Parece carecer España del clima adecuado para paliar tal talante. No debería, porque hemos sido una potencia ejemplar, un pueblo de idealistas y valientes. Aunque hoy vastos contingentes de compatriotas han hecho del sostenella y no enmendalla, o del quien no llora no mama, su santo y seña. Por eso el país se ha vuelto así, tan mezquino, astroso y guerracivilista. La caverna separatista, no digamos. Mucha gente prefiere imponerse sin razón antes que ceder ante la verdad y la justicia; sacar tajada antes que perder una baza. Desde la cuna se aprende que la simulación, la sed de propinas y la contabilidad creativa son armas básicas para andar por ahí. Por mucho que Marañón abominase de la picaresca como supuesta marca de lo hispánico, la predisposición existe, aquí y fuera de aquí. ¿Alcanzamos hogaño cotas de especial miseria?

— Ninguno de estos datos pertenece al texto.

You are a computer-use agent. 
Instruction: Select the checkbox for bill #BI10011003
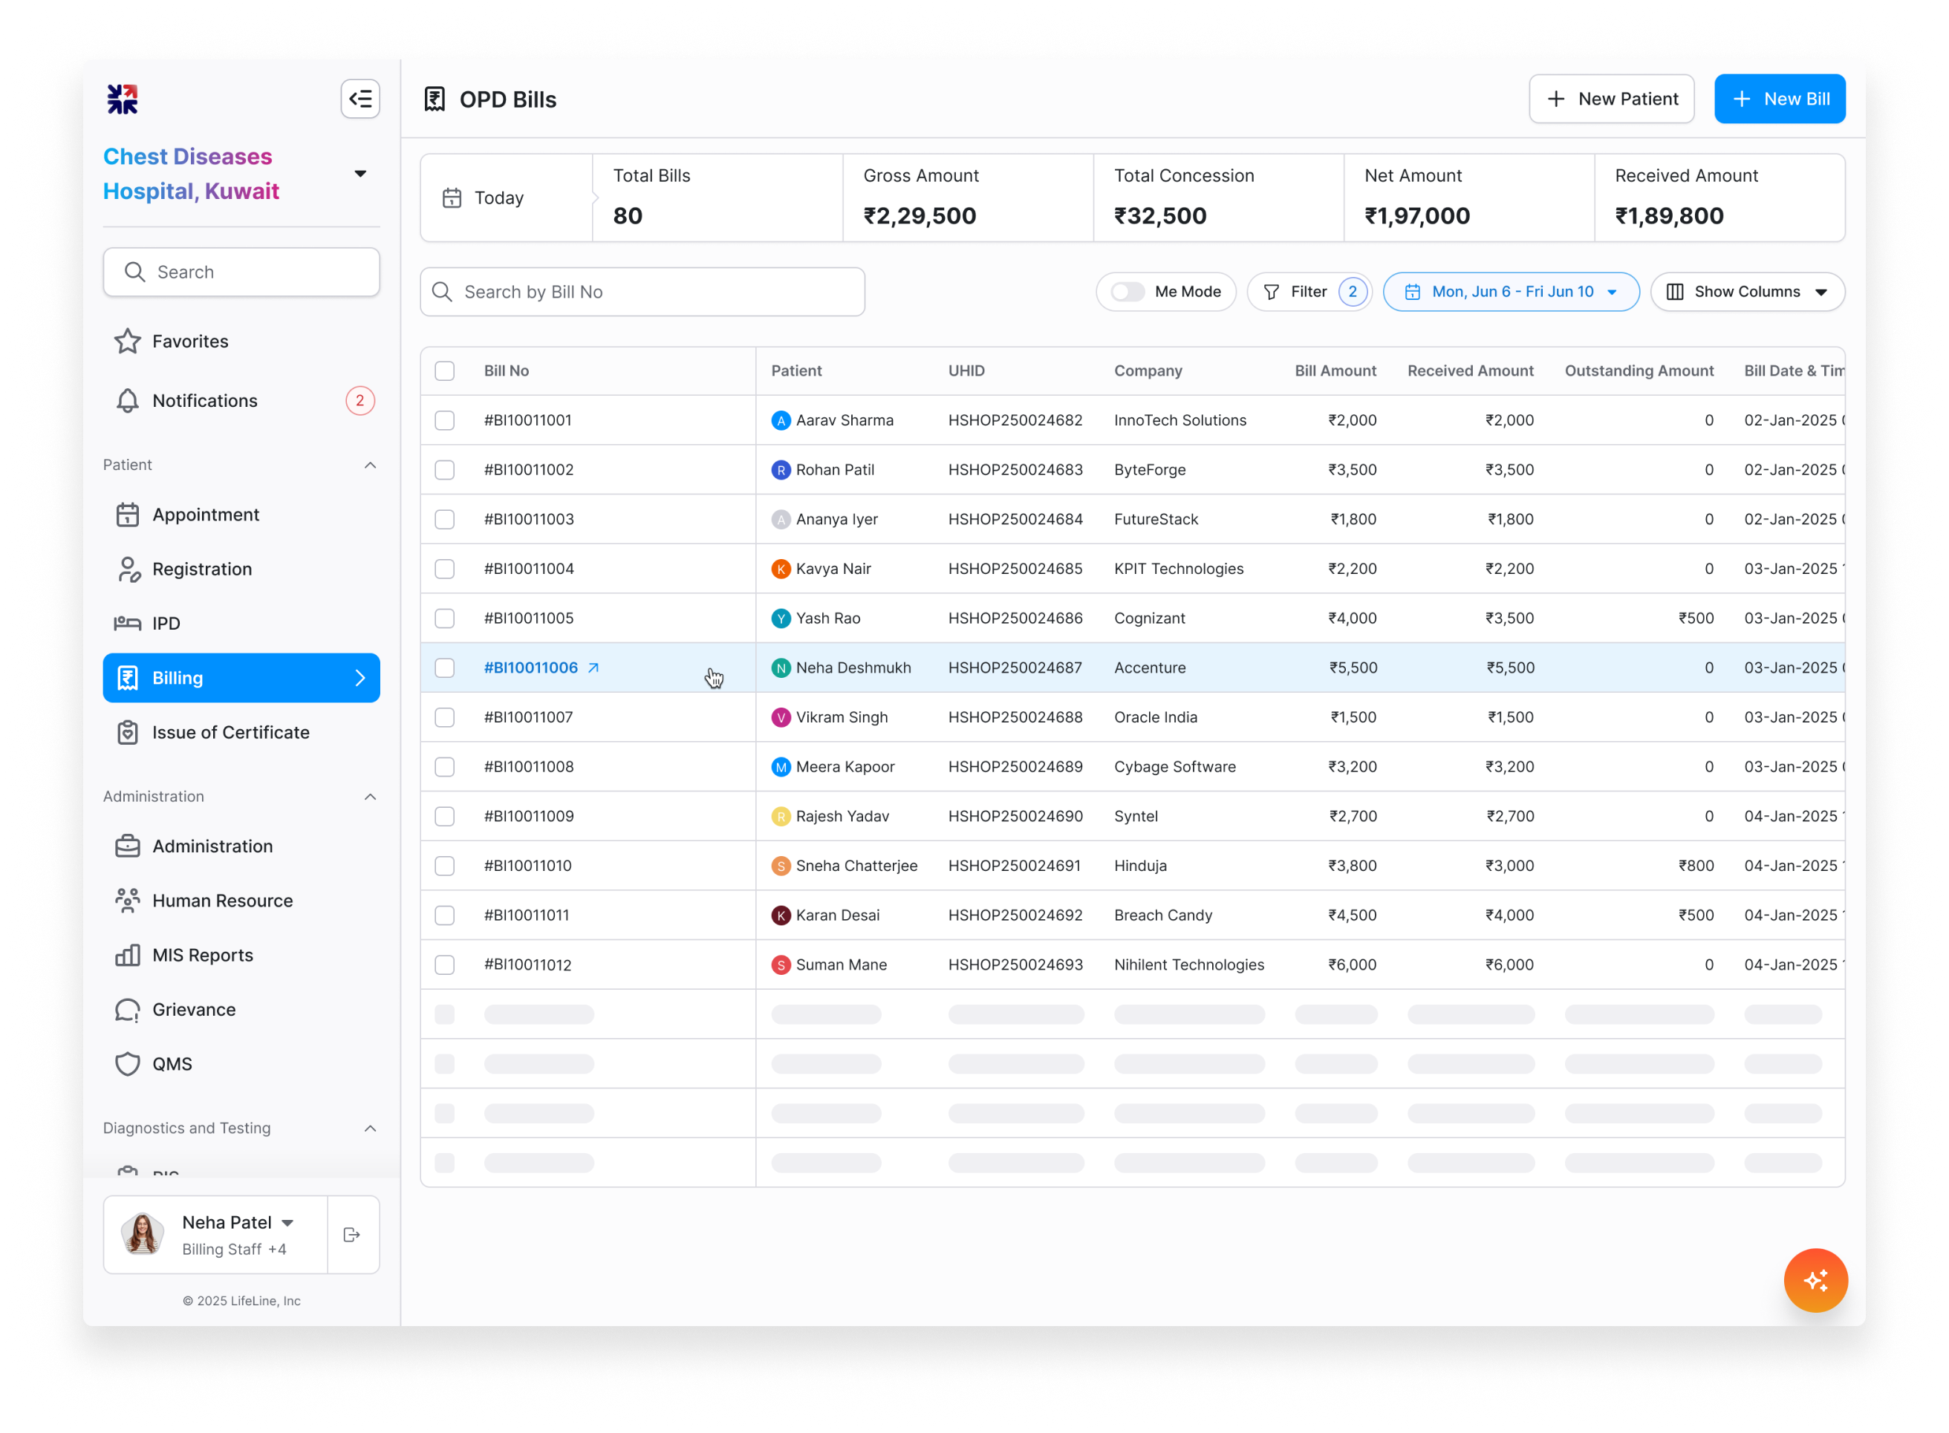tap(444, 520)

Sobre el papel, y desde un teorizar bienintencionado, sería fácil diseñar un sistema de partidos políticos fiel a la pluralidad de criterios, la diversidad de sensibilidades existentes. Cabría incluso aceptar la posibilidad de aprender de lo empírico, de pensar con tino y extraer lecciones dialécticas. Las diferentes ideologías o maneras de comprender el mundo darían lugar a agrupaciones políticas que, por buscar cada una cierta adhesión ciudadana, procurarían desarrollar dos rasgos perentorios: en primer término, un mínimo denominador común, con el cual se identificasen todos los partidarios; y, en segundo lugar, un amplio espectro en virtud del cual, bajo las mismas siglas, hubiese espacio para modos complementarios de sentir e integrarse. Así, cada partido dado, fuese más radical, centrista o moderado, albergaría en su seno alas o tendencias a su vez más extremas, centradas o conservadoras, conviviendo dentro de una sola formación. Algo útil.

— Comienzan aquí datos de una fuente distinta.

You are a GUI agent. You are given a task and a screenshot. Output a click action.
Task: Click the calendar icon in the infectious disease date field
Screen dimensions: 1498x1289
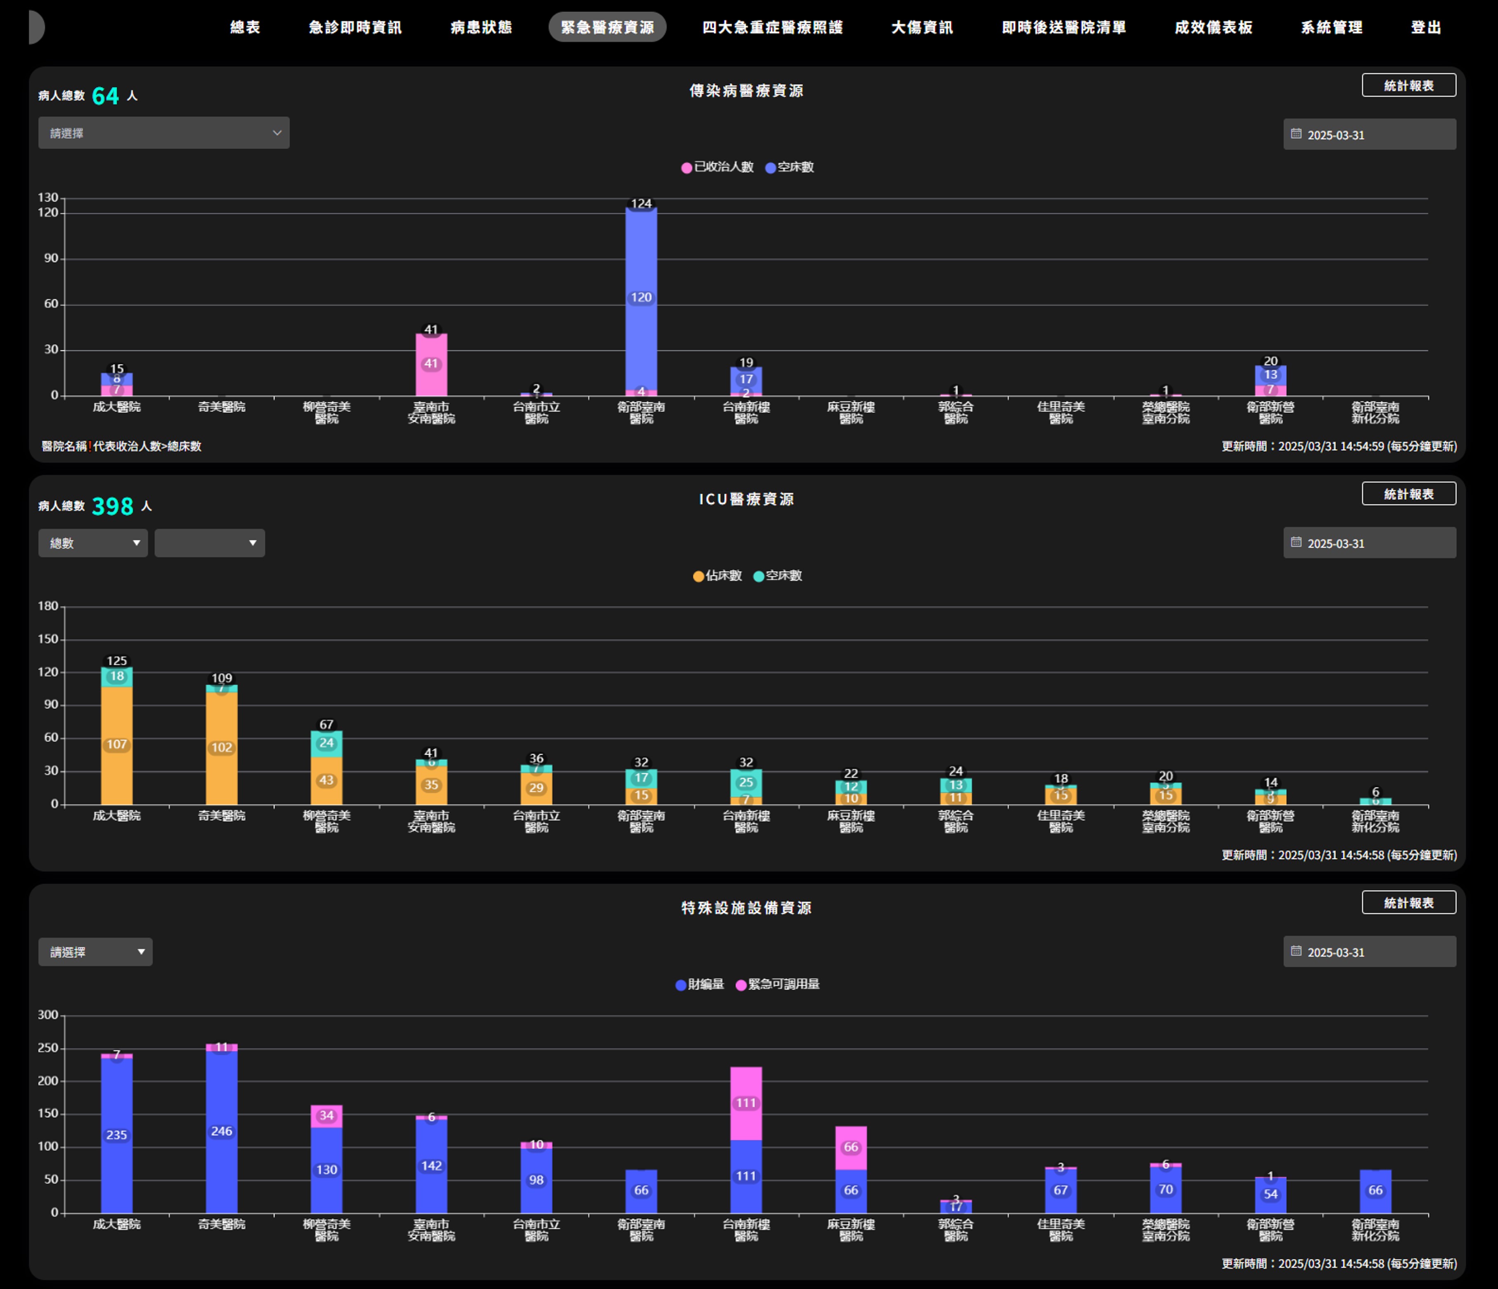click(1296, 134)
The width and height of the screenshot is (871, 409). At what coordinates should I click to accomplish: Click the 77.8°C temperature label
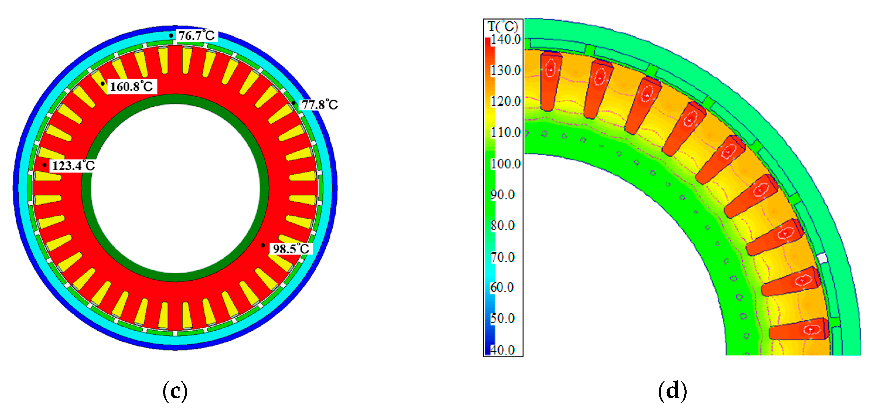coord(320,105)
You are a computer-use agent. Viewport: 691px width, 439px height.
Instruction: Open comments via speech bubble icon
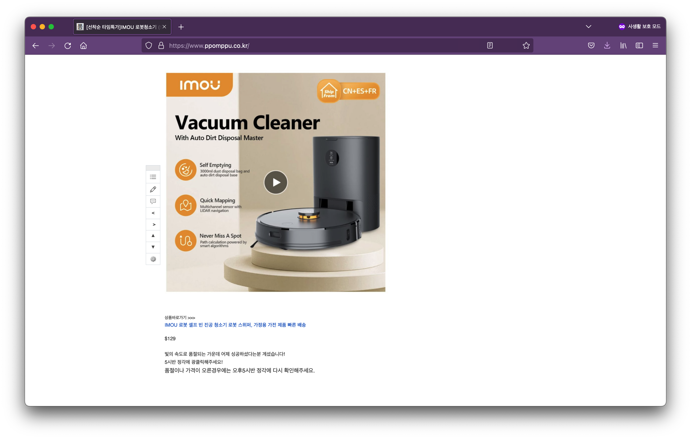(x=153, y=201)
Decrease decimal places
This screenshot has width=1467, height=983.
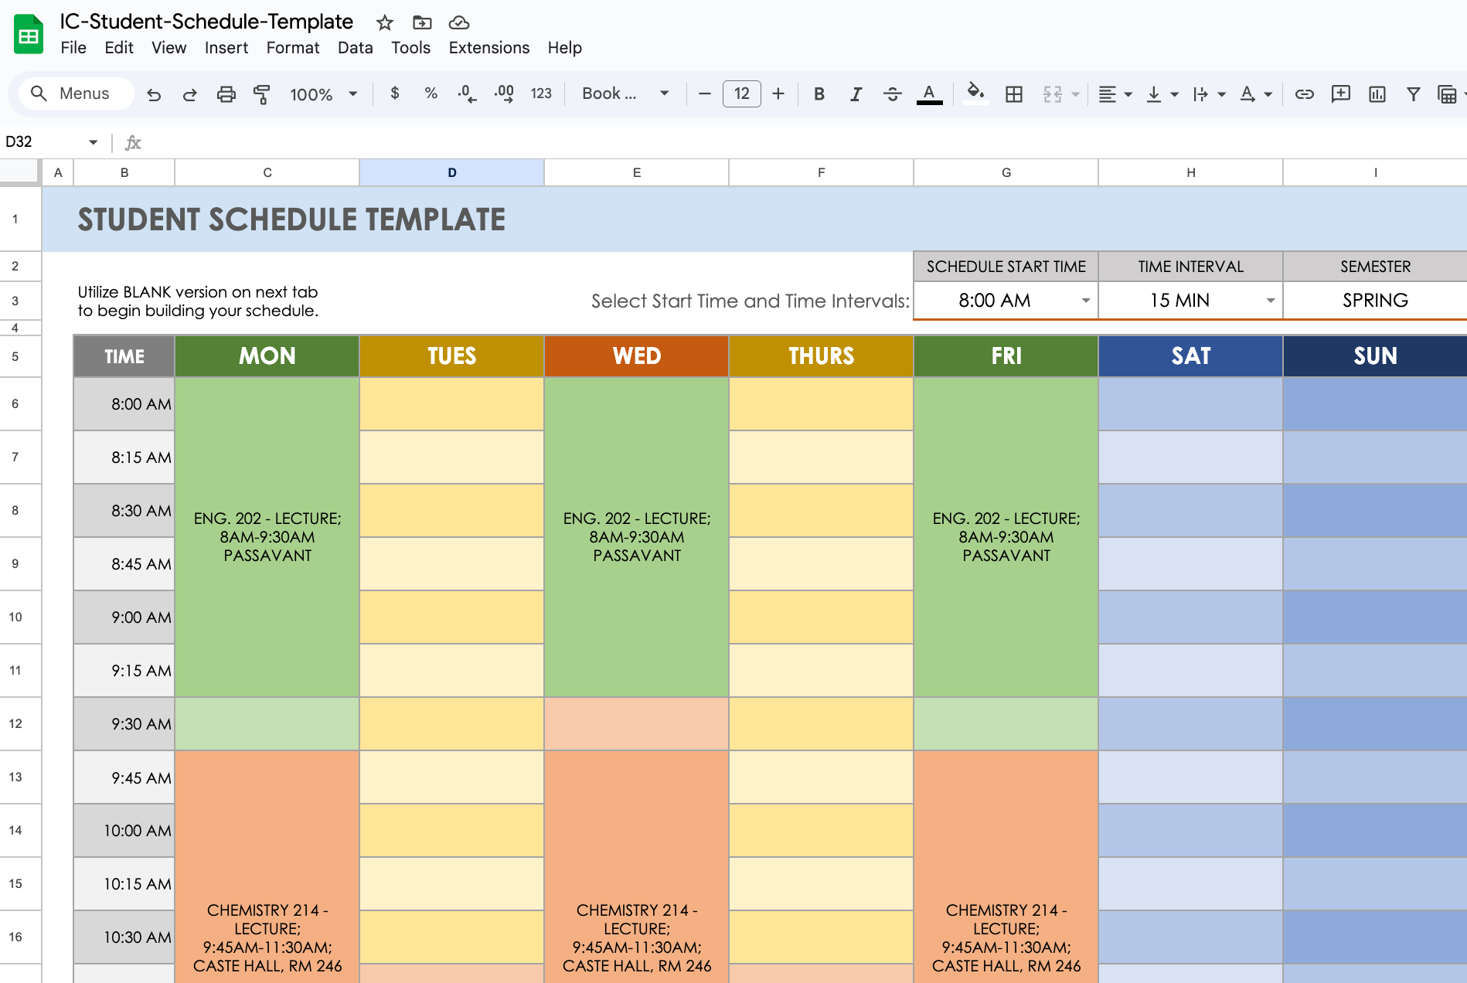click(466, 94)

Analizando el posicionamiento de partidos contiguos en el panorama nacional, se apreciaría de suyo un solapamiento saludable; toda vez que el ala «izquierda» de un partido «de derechas» estaría más a la izquierda que el ala «derecha» de un partido genuinamente «de izquierdas». Ello generaría una tensión productiva entre filiación y defensa de las propias convicciones, e ilustraría con elocuencia cuánto de contingente hay, por naturaleza, en la política. Estas dinámicas solían ser habituales en las tradiciones parlamentarias de Occidente, atestiguando la honradez, franqueza, coherencia y claridad exigibles de oficio a los partícipes.

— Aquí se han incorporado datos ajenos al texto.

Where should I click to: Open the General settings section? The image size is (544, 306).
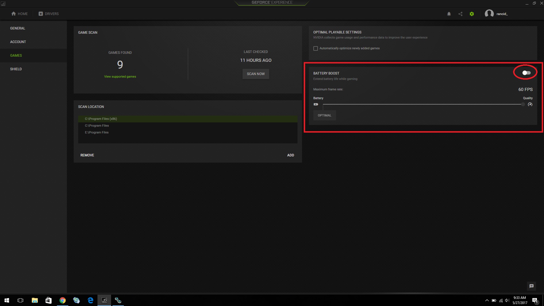[18, 28]
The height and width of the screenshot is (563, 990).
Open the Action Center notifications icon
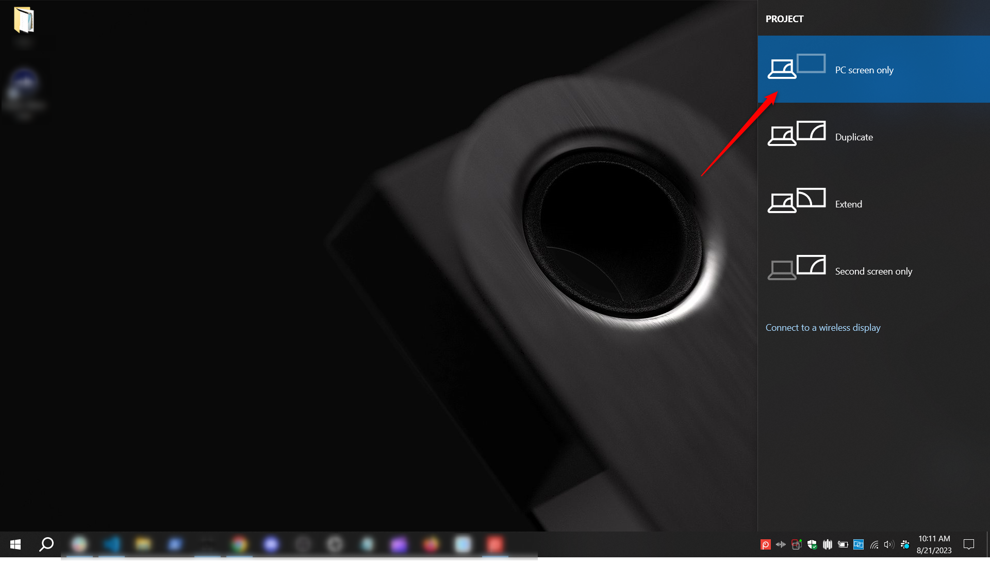(x=969, y=544)
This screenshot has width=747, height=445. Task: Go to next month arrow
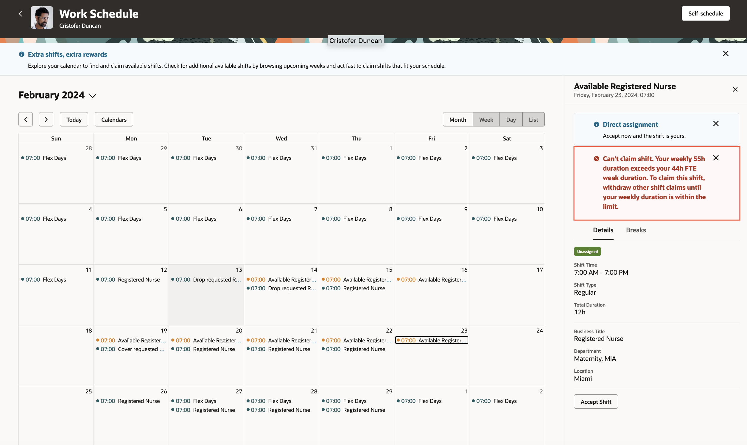pos(46,119)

En la España actual nos hallamos desconsoladoramente lejos de una coyuntura semejante. Nuestros partidos son, de puertas adentro, auténticas picadoras de carne dirigidas por un sátrapa omnímodo, del cual depende hasta la más nimia deposición de aquellos subalternos, aduladores y secuaces que, a cambio de soldada, integran su monocorde organigrama. No suponen seres pensantes, sino acróbatas dóciles al acecho de su golosina. Al no estar dispuestos a sufrir purgas o excomuniones que los aparten del nutricio maná procedente del cabecilla, como mucho compiten entre sí al florentino modo, con parla retrechera, melosa santurronería y zancadilla trapera al compañero. ¿Cómo van a ser capaces de producir argumentos sinceros, propuestas constructivas o desvelos por la patria, si solo los mueve el medro personal? La dosis de pensamiento político que contienen sus actos es microscópica, homeopática, infinitesimal. Ello motiva que, concurriendo múltiples ofertas para el votante, resulte harto urgente escoger lo certero.